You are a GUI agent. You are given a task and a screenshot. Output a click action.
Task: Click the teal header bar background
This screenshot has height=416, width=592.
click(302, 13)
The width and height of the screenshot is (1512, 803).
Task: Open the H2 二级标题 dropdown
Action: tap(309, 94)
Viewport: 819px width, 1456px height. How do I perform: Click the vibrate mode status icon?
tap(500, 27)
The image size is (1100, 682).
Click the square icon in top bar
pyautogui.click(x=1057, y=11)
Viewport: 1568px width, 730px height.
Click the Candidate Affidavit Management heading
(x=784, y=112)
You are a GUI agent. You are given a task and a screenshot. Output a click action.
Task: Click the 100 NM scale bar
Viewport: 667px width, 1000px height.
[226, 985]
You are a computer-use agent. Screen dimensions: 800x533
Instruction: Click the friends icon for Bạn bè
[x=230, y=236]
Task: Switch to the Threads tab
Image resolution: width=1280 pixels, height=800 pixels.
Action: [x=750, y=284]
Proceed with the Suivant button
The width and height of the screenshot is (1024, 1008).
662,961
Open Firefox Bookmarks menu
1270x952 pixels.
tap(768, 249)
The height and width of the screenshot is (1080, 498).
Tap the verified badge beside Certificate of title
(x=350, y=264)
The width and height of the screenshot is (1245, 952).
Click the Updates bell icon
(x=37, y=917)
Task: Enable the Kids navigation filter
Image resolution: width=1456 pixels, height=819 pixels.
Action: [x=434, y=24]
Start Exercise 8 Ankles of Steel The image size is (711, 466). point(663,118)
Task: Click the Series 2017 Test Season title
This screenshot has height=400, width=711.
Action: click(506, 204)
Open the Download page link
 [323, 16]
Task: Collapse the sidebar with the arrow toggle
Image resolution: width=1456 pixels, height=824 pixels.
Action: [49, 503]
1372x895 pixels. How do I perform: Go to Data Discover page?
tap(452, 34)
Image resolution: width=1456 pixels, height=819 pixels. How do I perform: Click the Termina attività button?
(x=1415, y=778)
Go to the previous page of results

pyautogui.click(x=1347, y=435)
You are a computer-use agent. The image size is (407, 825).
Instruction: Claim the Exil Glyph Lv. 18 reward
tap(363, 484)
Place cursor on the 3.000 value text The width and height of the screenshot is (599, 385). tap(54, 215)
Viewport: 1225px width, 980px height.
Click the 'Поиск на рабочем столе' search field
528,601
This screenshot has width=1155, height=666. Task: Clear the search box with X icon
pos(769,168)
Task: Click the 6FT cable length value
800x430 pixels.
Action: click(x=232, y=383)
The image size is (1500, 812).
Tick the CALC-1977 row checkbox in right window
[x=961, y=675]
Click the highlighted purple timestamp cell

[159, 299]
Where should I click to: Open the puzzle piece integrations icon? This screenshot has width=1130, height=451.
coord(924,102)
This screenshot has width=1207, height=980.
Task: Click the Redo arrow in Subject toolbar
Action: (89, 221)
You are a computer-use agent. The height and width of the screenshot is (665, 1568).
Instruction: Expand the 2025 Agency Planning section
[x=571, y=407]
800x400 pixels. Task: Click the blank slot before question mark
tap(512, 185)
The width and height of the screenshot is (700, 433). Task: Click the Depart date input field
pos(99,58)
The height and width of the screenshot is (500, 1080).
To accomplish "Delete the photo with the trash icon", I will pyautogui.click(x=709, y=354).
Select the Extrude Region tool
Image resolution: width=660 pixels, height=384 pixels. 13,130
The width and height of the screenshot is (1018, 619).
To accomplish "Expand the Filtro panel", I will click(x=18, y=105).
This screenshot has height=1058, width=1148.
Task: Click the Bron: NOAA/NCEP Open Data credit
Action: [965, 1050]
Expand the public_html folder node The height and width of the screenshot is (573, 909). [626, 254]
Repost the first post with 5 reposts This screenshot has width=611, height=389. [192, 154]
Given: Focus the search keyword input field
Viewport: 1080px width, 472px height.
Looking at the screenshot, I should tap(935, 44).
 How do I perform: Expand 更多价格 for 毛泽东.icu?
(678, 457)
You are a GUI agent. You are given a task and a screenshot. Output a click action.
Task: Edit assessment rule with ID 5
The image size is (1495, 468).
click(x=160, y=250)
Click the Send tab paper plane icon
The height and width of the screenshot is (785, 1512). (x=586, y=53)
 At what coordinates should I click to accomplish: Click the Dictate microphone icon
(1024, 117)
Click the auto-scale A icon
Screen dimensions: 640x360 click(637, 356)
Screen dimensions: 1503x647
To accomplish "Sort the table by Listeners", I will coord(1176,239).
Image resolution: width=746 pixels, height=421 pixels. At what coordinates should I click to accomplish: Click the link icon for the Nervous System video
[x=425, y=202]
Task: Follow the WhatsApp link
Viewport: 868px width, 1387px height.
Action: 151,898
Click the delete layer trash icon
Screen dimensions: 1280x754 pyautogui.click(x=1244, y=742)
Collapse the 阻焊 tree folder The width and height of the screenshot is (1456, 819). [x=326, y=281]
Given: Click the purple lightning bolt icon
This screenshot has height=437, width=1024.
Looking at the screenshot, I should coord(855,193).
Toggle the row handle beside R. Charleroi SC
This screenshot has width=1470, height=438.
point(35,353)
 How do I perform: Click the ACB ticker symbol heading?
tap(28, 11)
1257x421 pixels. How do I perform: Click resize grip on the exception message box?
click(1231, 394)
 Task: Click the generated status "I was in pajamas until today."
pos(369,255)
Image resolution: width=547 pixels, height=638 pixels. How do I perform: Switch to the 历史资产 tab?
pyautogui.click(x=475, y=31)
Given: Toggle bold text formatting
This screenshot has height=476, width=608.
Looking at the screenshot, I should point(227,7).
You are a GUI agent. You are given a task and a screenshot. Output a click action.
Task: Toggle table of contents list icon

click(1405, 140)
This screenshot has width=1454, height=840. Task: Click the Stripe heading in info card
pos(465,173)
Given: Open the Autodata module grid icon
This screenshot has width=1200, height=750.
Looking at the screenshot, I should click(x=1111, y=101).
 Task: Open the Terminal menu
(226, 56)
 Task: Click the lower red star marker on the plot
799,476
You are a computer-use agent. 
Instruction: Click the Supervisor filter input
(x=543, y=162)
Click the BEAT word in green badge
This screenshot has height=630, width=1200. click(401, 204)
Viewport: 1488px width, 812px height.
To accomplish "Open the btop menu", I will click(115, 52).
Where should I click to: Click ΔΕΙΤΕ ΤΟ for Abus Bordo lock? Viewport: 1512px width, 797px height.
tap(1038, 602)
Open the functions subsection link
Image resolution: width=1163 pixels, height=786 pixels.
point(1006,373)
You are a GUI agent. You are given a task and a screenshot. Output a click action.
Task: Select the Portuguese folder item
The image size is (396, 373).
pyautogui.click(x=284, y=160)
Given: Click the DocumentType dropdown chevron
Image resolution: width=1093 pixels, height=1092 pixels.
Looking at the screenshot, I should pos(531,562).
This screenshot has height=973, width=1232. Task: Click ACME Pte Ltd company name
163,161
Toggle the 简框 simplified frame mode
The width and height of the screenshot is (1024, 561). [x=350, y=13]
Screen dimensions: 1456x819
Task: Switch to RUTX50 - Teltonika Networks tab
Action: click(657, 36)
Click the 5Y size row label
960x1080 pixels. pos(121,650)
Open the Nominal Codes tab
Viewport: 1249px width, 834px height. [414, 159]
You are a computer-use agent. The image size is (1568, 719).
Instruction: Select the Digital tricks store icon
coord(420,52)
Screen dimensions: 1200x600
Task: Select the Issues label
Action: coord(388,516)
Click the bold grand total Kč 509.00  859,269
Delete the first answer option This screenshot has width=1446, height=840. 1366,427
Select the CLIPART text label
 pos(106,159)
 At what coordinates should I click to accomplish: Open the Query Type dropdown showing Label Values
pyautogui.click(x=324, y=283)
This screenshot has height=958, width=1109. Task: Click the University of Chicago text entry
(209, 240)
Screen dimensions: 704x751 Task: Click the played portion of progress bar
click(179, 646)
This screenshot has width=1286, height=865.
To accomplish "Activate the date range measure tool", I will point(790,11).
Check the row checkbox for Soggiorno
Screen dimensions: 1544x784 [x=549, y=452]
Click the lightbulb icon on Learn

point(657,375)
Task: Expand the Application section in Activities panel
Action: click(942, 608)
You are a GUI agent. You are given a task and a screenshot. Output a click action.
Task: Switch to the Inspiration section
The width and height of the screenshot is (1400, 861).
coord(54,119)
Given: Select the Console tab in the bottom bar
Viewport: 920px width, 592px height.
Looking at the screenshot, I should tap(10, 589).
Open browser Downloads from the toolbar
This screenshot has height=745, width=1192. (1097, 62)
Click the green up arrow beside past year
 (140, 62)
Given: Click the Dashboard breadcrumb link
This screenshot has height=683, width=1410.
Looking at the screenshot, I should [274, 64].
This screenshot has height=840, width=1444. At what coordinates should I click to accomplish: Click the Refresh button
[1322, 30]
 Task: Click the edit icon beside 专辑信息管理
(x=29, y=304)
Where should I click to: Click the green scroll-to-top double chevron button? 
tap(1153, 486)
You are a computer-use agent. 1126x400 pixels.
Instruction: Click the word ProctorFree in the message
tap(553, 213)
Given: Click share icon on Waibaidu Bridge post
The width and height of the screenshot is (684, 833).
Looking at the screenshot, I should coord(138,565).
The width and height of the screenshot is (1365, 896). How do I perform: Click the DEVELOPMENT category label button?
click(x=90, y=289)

> _Requirement_
Copy the lines of the listing word for word, starting at the line that contains "Viewport: 819px width, 1456px" and ending at the line that contains "pyautogui.click(x=1057, y=11)", with both of those lines included.

> _Problem solution_
Viewport: 819px width, 1456px height. How do I perform: Click the vibrate mode status icon?
tap(500, 27)
The image size is (1100, 682).
Click the square icon in top bar
pyautogui.click(x=1057, y=11)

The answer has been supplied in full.